Some additional thoughts
One thing I’ll say. The costuming in this show is kind of all over the place. At times, a mess. Ill-fitting jackets on Esra, a party dress made with a lace so brightly red and with such a pattern that it looks like I could get it at my local fabric store, a sequined performance outfit (remember the club?) that looks straight out of Forever 21, and so on. Peride’s female relatives (except for her daughter) are all dressed in bizarre combinations of fabric, color and sparkle. Really, the best dressed one here is Halit, by a long shot, and I kinda love that about him. The man goes about his day, often getting up to serious shenanigans, dressed in a three-piece suit and an impeccably tailored coat. I have to respect the fashion game. It makes sense both with who he is as a character (especially given his background), but also because, out of our main three characters, he’s the only one who’s actually from the time period. Fashion crimes may be forgiven when it comes to time travelers, as they usually don’t know any better.
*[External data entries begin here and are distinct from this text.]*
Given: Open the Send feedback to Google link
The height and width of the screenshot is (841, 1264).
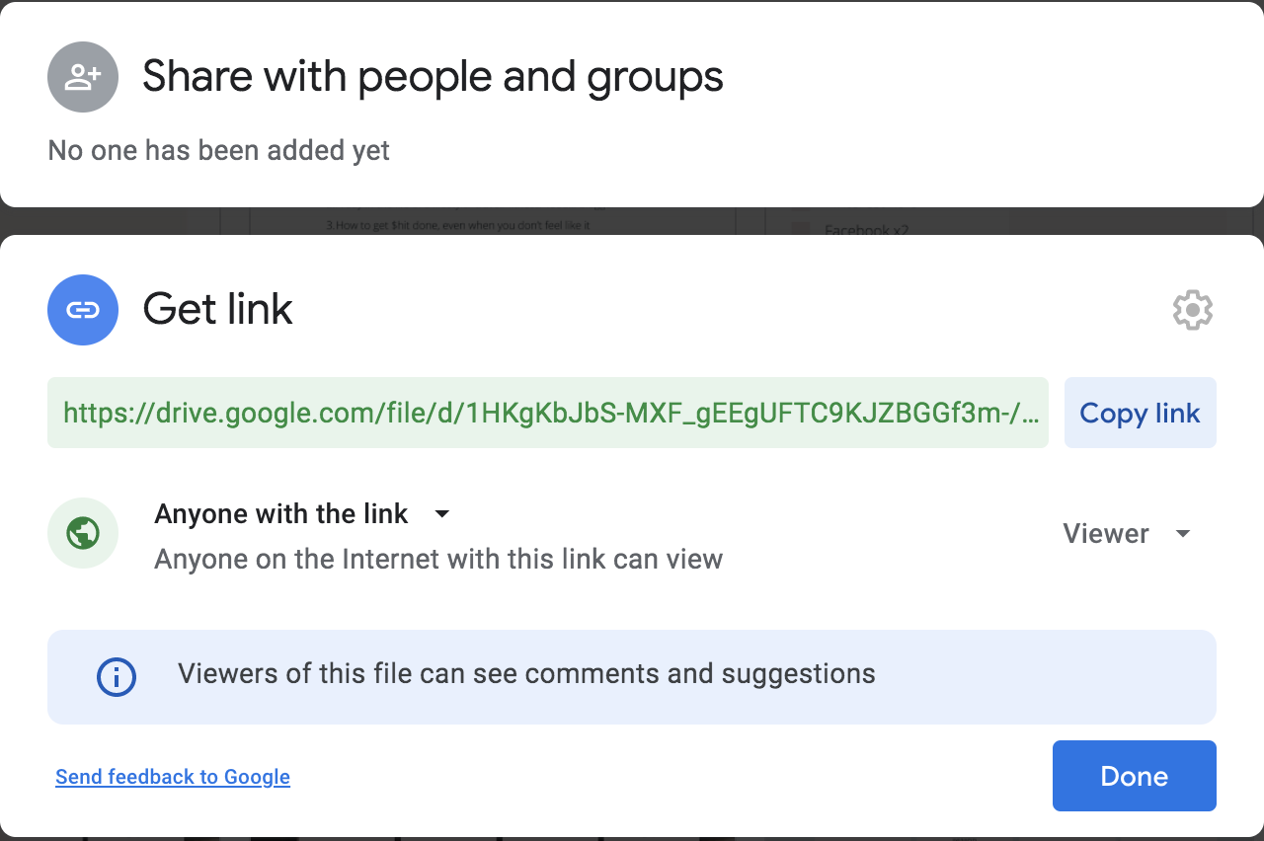Looking at the screenshot, I should point(173,777).
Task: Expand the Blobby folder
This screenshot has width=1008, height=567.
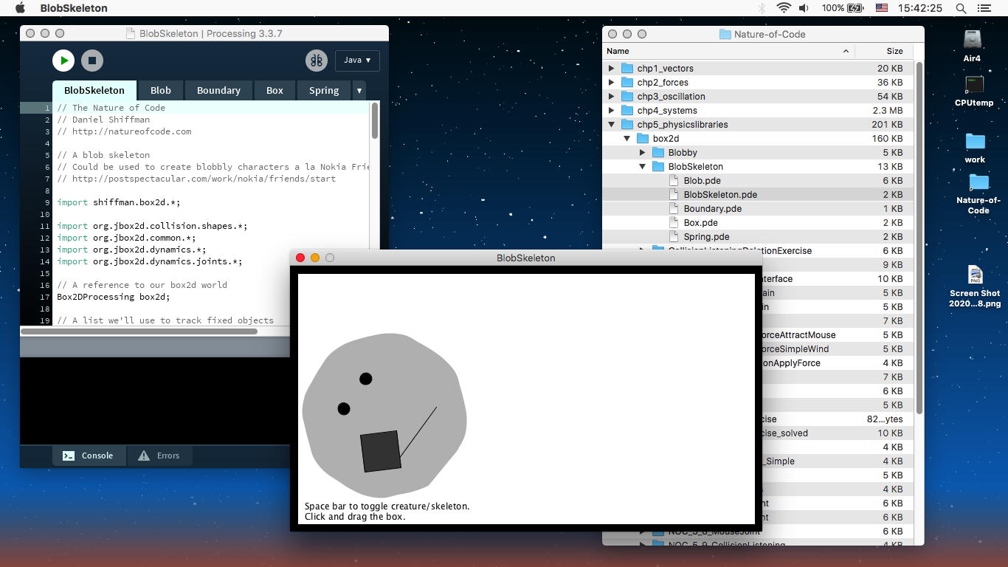Action: coord(643,152)
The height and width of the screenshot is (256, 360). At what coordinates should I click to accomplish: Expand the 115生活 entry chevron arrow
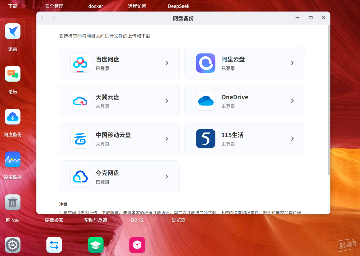coord(292,139)
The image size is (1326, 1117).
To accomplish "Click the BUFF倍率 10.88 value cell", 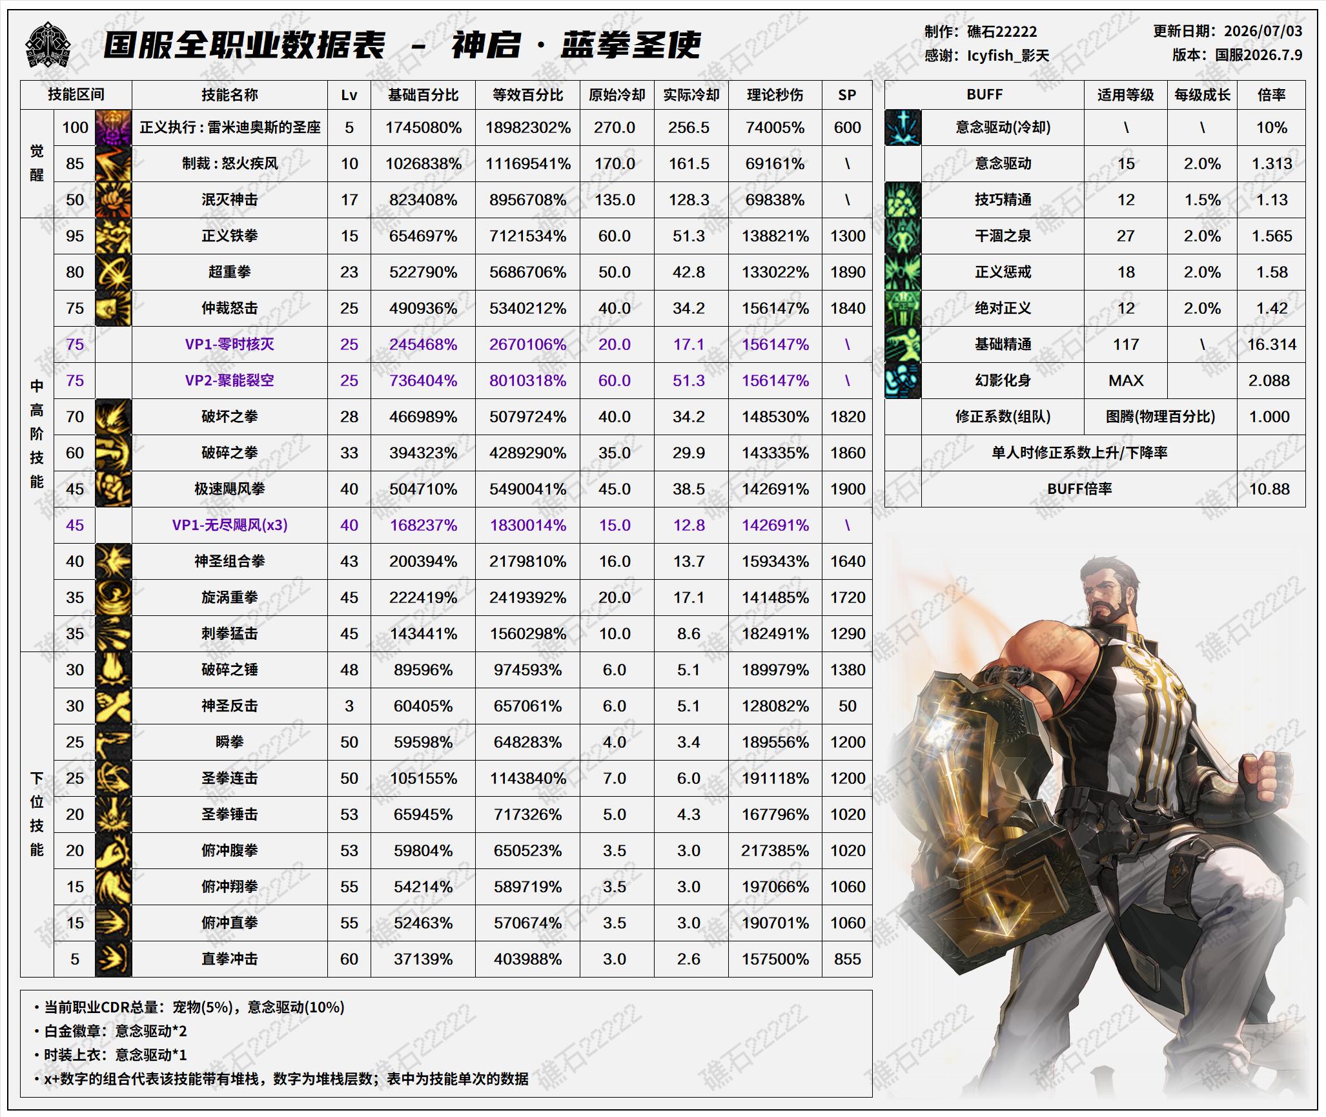I will [x=1271, y=489].
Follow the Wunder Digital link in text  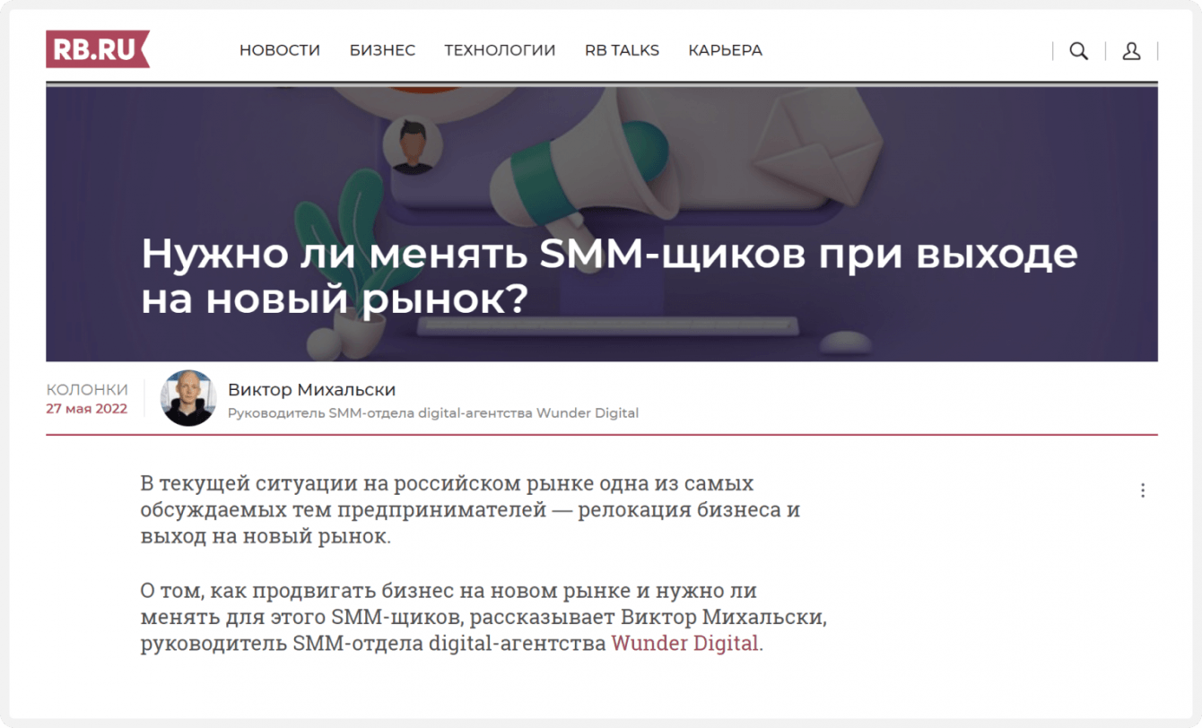click(685, 644)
For some more thoughts on the mechanics of dressing time travelers, Bernadette Banner over on YouTube made a very good video on the costumes of Doctor Who (2005). Different show, obviously, but what she said about the companion characters (often first time space/time travelers) has stuck with me when considering the costuming in other time travel shows.
Also, let’s talk about colonialism for a hot second. Yes, you heard (read?) me right. Due to its setting, this show also has the unmitigated gall to not only say “British Imperialism bad” (a message I will always co-sign), but to, for a few scenes of one episode, very briefly imagine a future where British rule over Türkiye descends into a full-on fascist regime dedicated to ethnically cleansing Türkiye of Turks. Insane? Fascinating? Scarily plausible? I love it when screenwriters go full ham. You already wrote this insane story, might as well go all the way.
Now, is the history embedded in the narrative accurate or truthful? I’ll admit to having next to no knowledge about the history of Türkiye, so I’m a poor judge in that area. However I am a librarian, and a librarian’s job is to provide people with the information they need. If they don’t have the information themselves, a librarian’s job is to direct them towards another person or resource that might have what they’re seeking. In this case, I found out that Midnight at the Pera Palace is inspired by the book Midnight at the Pera Palace: The Birth of Modern Istanbul written by Charles King. The interesting bit? The book is not a novel, but a nonfiction narrative of Istanbul spanning from the end of the Ottoman Empire to the end of WW2. I haven’t read the book, but if you’re interested in getting to the bottom of things, I’d wager that might be a good place to start.
So, in a nutshell. This is an interesting mystery of a show, with compelling characters surrounded by time-travel shenanigans and set against the backdrop of a political drama, with some angsty romance thrown in there for good measure. What’s not to love? Somehow, it checks lots of boxes on the long list of things that I enjoy in a piece of media. I hope to have done a good enough job of convincing you to watch it. If you think I haven’t, you have two options. The first one would be to disregard this entire post, which of course you're welcome to do. The second would be to hit me up and ask me to elaborate on any aspect you want and I’ll be happy to rant at you some more.
Either way, I love you if you read this far. I’ll see you in the next one!